Two sharks swam at a distance he described by pointing to a chair only a few feet away. “I just have to stay alive to daylight,” he repeated to himself. He focused on slowing his heart rate down, and remaining clam.

“I whipped out my little 3-inch pocket knife,” he said. “If they [the sharks] came near me, I felt that I could beat them up,” he said as listeners chuckled.

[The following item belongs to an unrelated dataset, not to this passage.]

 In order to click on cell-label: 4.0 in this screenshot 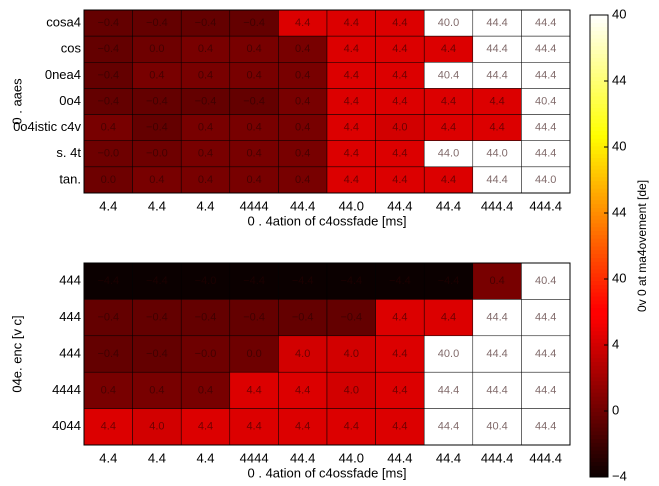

An hour after sunrise he heard a helicopter in the distance and knew someone was looking for him. “The water doesn’t make any noise—it is super silent,“ he continued. ”You can hear the blood in your ears and your veins.”

People passed Mr. Aldridge throughout the day on boat, plane, and helicopter without seeing him.

“Don’t tell the whole book,” Ms. Tuma interjected as audience members asked Mr. Aldridge to reveal how he was saved. “Obviously we know he survived,” Ms. Tuma said, to applause.

Then she asked for Mr. Sosinki’s take on the lost-at-sea misadventure.

“I was in total disbelief that John was missing,” Mr. Sosinski began.

After he’d been woken up by Mr. Migliaccio, who noticed Mr. Aldridge missing at about 6 a.m., the men searched the boat. Mr. Sosinski described the Anna Mary as 45 feet, mostly flat surface and open deck. “There aren’t that many places to look,” he said.

Mr. Sosinski noticed that the cargo space under the deck for 2,000 pounds of lobster was open and filled with water. “I thought, maybe he fell in and drowned,” he said.

When he realized Mr. Aldridge was missing, the boat was 62 miles from land—it had been 8 miles off the shore when they last saw Mr. Aldridge.

“I used to eat out of their refrigerator,” he said, referring to having grown up in Oakdale with Mr. Aldridge.

“The [Coast Guard] asked if he left a note [before going missing] ,” Mr. Sosinski said as the crowd laughed.

When Mr. Aldridge was finally rescued by the U.S. Coast Guard, he was wearing a blue Montauk Blessing of the Fleet T-shirt. “Probably the only article of clothing that he owned that was blessed,” Mr. Sosinski told him on Friday.

Mr. Aldridge stayed overnight in a hospital in Cape Cod, Massachusetts before returning to his parents’ home in Oakdale, where some 30 news trucks took over the street. He suffered second-degree sunburn on his face and severe dehydration, along with a swollen tongue and lips.

“How has this event changed your life?” several in the audience wanted to know.

To that, Mr. Aldridge said, “Well, I got a book and movie deal out of it.”

On a serious note, expressing he no longer “sweats the small stuff,” and has a new sense of gratitude for life.

Today, through a ghost writer, the men have a book titled “A Speck in The Sea,” which was in the process of being adapted into a movie with Harvey Weinstein’s company but now is in the hands of a screenwriter in Australia.

Some people at the library on Friday wanted to know who would play Mr. Aldridge. Jake Gyllenhaal and Casey Affleck are in the running, he replied.